Location: Plant Science ResearchTitle: Harvest management impacts on stem quality in alfalfa) Author
|Jung, Hans joachim|
Submitted to: ASA-CSSA-SSSA Annual Meeting Abstracts
Publication Type: Abstract only
Publication Acceptance Date: 8/5/2010
Publication Date: 10/31/2010
Citation: Lamb, J.F., Jung, H.G., Riday, H. 2010. Harvest management impacts on stem quality in alfalfa [abstract]. ASA-CSSA-SSSA 2010 International Annual Meetings, October 31-November 4, 2010, Long Beach, California. Abstract No. 293-10. Available: http://a-c-s.confex.com/crops/2010am/webprogram/Paper61327.html. Interpretive Summary:
Technical Abstract: The concentration of stem cell wall constituents in alfalfa, Medicago sativa L., herbage can affect dry matter intake and energy availability in dairy and beef production systems and impact energy conversion efficiency when alfalfa is used to produce biofuels. Stem total cell wall concentration, Klason lignin, and polysaccharide composition are affected by harvest maturity and environmental influences. Knowledge of the environmental influence and variability of the stem cell wall concentration and component traits would be essential in a plant breeding program with goals to improve forage quality and biofuel conversion efficiency.

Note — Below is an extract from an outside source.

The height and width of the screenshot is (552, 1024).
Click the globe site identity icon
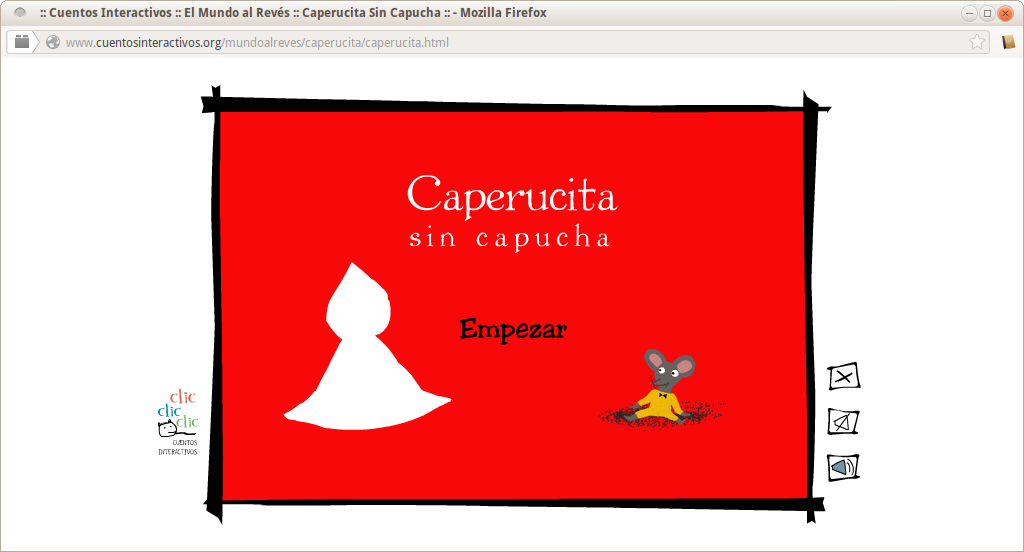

We evaluated total stem cell wall concentration (g kg-1 dry matter), Klason lignin, glucose, xylose, mannose, fucose, uronic acids, arabinose, galactose, and rhamnose (g kg-1 cell wall) in six alfalfa germplasms established at two plant densities (180 and 450 plants m2) at two locations (Arlington, WI, and Becker, MN) and harvested at two maturity stages, early bud (4 cuts per season) and full flower (3 cuts per season) for 2 years. Stem cell wall concentration and composition traits responded differently at MN and WI and between the two years. Plant density had no effect on stem cell wall concentration or composition at either location. Cell wall compositional changes between the two maturity stages differed between MN and WI. At MN the plants gained a greater proportion of glucose compared to Klason lignin at the later maturity stage, while the opposite was true at WI. The other stem cell wall polysaccharides showed inconsistent responses among the germplasms evaluated at the locations.